**TASK DIRECTIONS**
When you reach the line containing "You are a computer-use", begin copying, and keep copying each line exactly until the listing ends.

- - -

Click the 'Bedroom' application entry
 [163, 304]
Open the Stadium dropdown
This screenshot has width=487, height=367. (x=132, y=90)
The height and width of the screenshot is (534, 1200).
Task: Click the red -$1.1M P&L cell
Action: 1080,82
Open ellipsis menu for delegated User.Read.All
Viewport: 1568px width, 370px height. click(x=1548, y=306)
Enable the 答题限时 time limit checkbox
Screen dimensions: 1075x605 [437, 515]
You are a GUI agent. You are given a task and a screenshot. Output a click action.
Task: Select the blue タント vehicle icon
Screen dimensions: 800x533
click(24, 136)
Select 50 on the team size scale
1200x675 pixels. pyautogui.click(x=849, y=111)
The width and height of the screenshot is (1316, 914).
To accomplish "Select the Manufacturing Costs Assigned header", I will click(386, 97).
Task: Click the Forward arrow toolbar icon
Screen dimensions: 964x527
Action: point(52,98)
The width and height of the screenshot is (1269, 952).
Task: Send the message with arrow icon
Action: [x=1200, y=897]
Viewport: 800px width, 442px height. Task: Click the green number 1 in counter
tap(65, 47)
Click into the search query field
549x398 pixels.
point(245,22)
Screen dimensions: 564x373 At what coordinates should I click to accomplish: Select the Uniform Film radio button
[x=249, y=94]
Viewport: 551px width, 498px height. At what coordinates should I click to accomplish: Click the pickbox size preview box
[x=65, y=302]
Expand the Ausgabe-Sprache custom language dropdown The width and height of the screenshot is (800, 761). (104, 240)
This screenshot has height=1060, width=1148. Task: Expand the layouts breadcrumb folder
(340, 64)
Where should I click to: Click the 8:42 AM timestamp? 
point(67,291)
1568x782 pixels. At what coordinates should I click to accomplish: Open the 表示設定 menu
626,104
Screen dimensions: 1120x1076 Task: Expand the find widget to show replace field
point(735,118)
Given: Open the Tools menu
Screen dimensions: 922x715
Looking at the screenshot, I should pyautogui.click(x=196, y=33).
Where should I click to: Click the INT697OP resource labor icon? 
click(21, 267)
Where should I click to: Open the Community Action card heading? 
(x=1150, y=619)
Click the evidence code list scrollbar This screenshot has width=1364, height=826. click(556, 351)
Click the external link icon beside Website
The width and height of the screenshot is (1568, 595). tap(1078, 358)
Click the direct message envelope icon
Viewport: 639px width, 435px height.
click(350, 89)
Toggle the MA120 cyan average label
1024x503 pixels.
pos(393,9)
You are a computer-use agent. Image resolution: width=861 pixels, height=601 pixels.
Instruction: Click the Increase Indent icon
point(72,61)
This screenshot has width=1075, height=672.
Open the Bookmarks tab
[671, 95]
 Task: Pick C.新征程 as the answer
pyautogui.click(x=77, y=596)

- - -

**YOUR SOLUTION**
You are a computer-use agent. Image resolution: width=861 pixels, height=601 pixels.
Instruction: Click the Increase Indent icon
point(72,61)
This screenshot has width=1075, height=672.
Open the Bookmarks tab
[671, 95]
 Task: Pick C.新征程 as the answer
pyautogui.click(x=77, y=596)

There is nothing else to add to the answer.